Halford, who died of cancer in June, administered his experimental shots to at least eight herpes patients on four different occasions in the summer and fall of 2013. He ran a clinical trial out of a house on St. Kitts in 2016 to test the experimental vaccine.
SIU claimed it had no role, responsibility, or knowledge of the 2016 trial on St. Kitts, because Halford pursued it through Rational Vaccines, a company he co-founded in 2015 to market and research the herpes vaccine.
However, the university shared a patent on the herpes injection with Rational Vaccines, and promoted Halford’s research on its website.
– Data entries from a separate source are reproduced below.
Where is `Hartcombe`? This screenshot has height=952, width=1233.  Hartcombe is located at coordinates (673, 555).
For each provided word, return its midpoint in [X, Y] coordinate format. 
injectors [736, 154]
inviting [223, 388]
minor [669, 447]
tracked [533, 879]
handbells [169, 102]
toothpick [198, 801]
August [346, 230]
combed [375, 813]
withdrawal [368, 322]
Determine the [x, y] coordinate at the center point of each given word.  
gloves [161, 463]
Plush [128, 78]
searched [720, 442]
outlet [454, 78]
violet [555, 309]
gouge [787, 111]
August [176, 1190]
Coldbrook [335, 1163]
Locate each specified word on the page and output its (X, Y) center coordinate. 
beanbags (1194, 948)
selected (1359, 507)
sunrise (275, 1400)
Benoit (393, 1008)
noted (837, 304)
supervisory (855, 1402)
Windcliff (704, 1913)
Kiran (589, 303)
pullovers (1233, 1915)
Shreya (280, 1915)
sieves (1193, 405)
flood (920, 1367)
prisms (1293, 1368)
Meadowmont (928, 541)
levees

Moreover, when PayPal founder Peter Thiel invested millions of dollars into the research, SIU publicly hailed Halford and Rational Vaccines.
Instead of conducting his trial in a university laboratory, Halford selected two hotels — the Holiday Inn Express and the Crowne Plaza Hotel, located 15 minutes away from the college.
Additionally, Halford neither took the participants’ consent, which is required by US law when testing a live virus on humans, nor informed the authorities about the trial.
Meanwhile, Halford asked the participants to send photographs of rashes, blisters and other reactions they might have received as a result of the injections.
Halford, who was a microbiologist, apparently knew that his trial was a violation of U.S. law, as he stated it would be “suicide” if it became too public about how he was conducting his research.
In an email dated October 2, 2013, Halford told a participant that his hypothesis of the injection’s outcome was “nothing more than an education guess.” He added that “the proof is in the pudding…let’s see if your problems with outbreaks dial back or not.”
When a Texas man claimed he received the injections said he fears the vaccine may have given him genital herpes (HSV-2), when he previously only had HSV-1, Halford replied saying: “I did not think the HSV-2 vaccine strain would be capable of reactivation, but perhaps I will have to reconsider that.”